--- What is asked ---
Please rewrite the lines of the data from the one containing "Expand the Status" through the one containing "(x=192, y=302)", inclusive, replacing "checkbox" with "check box" and leaving everything else unchanged. Give only those lines.

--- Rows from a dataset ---
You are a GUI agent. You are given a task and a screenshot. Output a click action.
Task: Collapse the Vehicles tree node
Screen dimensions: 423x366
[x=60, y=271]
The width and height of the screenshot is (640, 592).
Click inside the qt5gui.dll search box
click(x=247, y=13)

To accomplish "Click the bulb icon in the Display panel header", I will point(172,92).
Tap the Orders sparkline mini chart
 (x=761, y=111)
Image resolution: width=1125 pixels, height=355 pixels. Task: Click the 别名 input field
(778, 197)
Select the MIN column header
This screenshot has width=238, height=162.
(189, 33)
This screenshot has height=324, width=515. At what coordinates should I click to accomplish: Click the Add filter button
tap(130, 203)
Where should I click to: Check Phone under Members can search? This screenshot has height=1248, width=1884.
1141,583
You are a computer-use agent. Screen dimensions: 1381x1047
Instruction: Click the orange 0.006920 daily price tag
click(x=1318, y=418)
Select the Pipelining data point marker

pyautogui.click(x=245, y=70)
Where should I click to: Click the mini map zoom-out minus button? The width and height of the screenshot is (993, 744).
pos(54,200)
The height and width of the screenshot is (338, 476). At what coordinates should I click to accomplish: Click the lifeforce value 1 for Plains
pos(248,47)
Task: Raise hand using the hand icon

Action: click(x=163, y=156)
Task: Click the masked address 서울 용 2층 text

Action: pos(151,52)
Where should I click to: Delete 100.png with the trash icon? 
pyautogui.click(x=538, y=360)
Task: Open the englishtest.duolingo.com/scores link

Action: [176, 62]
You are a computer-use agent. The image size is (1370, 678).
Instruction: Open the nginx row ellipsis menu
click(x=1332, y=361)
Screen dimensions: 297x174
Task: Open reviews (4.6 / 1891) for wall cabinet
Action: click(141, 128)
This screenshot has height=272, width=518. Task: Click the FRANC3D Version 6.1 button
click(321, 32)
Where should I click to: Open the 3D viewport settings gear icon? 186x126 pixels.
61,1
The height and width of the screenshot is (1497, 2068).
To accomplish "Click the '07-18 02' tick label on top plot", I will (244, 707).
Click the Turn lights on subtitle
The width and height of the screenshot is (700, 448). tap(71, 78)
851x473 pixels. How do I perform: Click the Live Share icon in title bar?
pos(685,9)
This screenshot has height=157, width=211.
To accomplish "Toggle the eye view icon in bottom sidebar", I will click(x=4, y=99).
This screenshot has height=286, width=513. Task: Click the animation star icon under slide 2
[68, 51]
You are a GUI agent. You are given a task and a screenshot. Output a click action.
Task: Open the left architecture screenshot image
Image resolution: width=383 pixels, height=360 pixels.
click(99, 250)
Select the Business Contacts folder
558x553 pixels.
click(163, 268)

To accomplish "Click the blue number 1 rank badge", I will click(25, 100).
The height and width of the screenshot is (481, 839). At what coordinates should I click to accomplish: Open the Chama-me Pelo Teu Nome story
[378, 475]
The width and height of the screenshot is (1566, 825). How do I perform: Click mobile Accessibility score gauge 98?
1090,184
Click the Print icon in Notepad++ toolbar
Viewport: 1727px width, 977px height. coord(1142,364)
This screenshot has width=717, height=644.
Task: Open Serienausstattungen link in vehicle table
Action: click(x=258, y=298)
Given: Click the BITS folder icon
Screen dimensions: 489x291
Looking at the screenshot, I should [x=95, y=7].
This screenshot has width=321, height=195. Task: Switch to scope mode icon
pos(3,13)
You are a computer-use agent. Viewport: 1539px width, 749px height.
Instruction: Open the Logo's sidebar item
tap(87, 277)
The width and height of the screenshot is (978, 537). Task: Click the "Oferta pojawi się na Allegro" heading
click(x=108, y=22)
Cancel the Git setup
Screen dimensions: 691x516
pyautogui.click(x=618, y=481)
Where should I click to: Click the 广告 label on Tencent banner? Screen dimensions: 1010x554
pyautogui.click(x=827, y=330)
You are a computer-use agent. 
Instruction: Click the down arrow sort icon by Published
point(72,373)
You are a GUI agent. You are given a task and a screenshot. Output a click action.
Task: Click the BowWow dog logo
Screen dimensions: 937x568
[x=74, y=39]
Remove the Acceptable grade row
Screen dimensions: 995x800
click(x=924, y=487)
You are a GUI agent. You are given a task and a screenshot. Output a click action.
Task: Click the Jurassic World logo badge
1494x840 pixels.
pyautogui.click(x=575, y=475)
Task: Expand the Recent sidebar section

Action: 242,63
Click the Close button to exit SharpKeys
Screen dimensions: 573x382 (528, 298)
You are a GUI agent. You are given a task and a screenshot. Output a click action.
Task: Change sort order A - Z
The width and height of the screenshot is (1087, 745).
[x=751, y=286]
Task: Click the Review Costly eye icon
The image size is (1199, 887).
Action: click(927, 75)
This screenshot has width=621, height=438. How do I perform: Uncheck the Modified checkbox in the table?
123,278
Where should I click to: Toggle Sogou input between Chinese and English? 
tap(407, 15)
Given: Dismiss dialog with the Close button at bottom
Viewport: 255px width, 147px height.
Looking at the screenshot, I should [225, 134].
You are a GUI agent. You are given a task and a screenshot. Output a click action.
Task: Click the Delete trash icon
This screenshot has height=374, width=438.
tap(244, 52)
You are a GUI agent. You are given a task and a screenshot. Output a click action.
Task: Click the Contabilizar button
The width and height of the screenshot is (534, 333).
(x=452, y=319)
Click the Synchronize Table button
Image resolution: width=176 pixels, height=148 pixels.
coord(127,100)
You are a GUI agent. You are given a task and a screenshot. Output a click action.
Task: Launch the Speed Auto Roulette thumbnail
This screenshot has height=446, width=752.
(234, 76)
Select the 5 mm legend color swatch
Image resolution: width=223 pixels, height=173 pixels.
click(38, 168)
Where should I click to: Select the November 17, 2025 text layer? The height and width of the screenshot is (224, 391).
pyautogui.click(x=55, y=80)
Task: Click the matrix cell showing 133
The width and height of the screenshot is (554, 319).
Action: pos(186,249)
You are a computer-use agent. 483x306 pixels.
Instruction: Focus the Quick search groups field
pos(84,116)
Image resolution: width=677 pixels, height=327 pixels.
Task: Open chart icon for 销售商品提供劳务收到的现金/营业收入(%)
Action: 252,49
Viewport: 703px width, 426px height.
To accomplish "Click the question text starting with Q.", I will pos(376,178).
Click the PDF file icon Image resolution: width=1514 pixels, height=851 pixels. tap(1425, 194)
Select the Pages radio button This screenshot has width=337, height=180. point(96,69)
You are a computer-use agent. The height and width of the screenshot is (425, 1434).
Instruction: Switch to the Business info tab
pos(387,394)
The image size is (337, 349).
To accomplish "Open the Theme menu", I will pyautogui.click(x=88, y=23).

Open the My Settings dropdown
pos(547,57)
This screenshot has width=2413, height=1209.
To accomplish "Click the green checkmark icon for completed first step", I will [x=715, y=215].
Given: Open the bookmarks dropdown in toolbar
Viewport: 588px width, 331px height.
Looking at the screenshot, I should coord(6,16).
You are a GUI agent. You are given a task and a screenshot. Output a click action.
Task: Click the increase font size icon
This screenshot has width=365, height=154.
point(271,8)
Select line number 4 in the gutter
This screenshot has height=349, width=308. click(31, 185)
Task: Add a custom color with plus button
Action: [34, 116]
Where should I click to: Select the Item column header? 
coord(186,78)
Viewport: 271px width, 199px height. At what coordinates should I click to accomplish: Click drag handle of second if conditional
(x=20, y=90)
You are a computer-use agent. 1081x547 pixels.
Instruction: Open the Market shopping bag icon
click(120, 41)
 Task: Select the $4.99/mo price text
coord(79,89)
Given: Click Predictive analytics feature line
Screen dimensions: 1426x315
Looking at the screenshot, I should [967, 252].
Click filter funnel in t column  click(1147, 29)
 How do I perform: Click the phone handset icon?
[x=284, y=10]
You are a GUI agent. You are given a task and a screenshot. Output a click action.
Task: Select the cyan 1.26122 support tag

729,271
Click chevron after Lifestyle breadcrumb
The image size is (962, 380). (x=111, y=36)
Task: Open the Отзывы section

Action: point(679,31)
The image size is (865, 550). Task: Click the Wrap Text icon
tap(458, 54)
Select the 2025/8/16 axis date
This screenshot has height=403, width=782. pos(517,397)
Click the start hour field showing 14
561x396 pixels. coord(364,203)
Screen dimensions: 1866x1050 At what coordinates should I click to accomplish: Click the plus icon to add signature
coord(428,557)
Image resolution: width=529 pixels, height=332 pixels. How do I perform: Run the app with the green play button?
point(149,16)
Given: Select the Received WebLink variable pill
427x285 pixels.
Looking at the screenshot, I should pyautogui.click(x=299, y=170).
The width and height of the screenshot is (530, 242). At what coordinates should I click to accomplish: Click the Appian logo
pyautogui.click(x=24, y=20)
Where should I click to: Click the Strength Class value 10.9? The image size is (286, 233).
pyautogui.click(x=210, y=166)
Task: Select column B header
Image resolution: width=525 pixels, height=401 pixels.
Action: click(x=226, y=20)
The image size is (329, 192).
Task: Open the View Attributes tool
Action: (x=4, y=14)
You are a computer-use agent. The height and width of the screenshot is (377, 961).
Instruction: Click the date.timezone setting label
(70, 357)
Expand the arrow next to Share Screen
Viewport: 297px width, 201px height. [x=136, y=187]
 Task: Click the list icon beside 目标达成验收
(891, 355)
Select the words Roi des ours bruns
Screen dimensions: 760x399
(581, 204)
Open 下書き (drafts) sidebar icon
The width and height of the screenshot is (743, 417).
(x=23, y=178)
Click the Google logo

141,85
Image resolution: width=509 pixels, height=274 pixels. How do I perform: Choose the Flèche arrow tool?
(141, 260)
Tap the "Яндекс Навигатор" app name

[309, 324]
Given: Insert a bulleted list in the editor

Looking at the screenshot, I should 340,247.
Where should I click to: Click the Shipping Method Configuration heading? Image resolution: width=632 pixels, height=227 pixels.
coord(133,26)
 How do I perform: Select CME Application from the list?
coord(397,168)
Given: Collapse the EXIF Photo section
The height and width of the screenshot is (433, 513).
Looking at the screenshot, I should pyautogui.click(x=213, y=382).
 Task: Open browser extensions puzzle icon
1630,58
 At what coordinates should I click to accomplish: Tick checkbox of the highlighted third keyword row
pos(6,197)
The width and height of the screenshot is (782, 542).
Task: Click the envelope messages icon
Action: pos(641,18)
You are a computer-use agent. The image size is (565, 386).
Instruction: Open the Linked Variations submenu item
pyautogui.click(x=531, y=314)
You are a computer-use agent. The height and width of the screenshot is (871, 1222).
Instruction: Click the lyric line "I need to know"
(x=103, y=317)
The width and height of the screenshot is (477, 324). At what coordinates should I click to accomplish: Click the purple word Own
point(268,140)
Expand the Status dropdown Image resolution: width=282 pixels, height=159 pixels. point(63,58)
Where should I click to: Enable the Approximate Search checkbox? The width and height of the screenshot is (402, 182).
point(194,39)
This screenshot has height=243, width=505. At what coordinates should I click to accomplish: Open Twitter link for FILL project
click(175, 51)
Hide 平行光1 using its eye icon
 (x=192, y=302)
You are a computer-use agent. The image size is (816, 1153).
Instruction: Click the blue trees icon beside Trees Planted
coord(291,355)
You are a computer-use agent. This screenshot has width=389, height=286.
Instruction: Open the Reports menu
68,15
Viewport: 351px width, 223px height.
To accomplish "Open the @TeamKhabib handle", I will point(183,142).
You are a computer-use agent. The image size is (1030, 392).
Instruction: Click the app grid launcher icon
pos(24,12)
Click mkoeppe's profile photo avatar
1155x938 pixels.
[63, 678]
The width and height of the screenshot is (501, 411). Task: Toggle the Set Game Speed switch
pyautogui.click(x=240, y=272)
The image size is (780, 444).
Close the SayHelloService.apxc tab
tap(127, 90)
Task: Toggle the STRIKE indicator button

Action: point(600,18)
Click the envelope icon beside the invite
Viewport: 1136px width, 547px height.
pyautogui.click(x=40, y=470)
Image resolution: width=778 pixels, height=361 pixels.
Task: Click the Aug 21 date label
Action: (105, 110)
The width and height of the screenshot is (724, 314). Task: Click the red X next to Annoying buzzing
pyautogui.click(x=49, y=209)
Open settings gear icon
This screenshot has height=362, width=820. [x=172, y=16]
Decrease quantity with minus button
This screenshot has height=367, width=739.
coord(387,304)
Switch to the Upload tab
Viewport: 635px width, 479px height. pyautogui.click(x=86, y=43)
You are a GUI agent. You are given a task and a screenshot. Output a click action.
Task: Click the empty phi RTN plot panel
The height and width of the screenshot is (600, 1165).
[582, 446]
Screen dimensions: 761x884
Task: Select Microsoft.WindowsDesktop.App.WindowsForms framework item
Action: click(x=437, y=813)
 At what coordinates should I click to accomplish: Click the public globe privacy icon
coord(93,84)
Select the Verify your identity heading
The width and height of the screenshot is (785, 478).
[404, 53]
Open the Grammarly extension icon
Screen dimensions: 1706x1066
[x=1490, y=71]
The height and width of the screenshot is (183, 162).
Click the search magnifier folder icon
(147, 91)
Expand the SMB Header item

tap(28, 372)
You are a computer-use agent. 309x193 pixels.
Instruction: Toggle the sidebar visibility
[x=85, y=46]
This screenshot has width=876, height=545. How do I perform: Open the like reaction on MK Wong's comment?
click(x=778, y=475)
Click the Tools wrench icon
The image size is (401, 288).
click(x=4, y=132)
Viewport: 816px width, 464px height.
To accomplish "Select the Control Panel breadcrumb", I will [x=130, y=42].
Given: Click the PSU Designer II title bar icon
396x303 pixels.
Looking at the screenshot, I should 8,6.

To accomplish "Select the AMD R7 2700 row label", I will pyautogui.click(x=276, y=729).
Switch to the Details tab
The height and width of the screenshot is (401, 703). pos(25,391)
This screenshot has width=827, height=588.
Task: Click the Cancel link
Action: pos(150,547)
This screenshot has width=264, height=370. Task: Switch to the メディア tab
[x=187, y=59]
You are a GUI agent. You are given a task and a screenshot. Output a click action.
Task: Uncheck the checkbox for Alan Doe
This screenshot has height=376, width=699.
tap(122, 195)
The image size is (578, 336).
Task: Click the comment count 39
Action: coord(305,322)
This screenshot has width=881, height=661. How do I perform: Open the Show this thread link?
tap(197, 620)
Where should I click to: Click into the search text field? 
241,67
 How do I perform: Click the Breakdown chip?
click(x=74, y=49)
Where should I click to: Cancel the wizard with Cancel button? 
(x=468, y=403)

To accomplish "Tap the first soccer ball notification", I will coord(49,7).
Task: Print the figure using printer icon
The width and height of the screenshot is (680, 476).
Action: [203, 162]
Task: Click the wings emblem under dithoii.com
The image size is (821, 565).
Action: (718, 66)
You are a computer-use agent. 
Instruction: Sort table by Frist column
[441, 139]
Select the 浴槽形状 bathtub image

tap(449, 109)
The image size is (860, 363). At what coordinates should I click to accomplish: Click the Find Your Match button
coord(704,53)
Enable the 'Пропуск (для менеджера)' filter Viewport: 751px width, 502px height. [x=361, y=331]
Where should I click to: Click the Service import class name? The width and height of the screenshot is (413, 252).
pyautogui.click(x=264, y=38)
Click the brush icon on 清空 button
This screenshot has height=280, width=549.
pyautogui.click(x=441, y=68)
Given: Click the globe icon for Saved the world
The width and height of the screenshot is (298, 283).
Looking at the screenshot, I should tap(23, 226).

--- Solution to this exercise ---
Expand the Status dropdown Image resolution: width=282 pixels, height=159 pixels. point(63,58)
Where should I click to: Enable the Approximate Search check box? The width and height of the screenshot is (402, 182).
point(194,39)
This screenshot has height=243, width=505. At what coordinates should I click to accomplish: Open Twitter link for FILL project
click(175, 51)
Hide 平行光1 using its eye icon
 (x=192, y=302)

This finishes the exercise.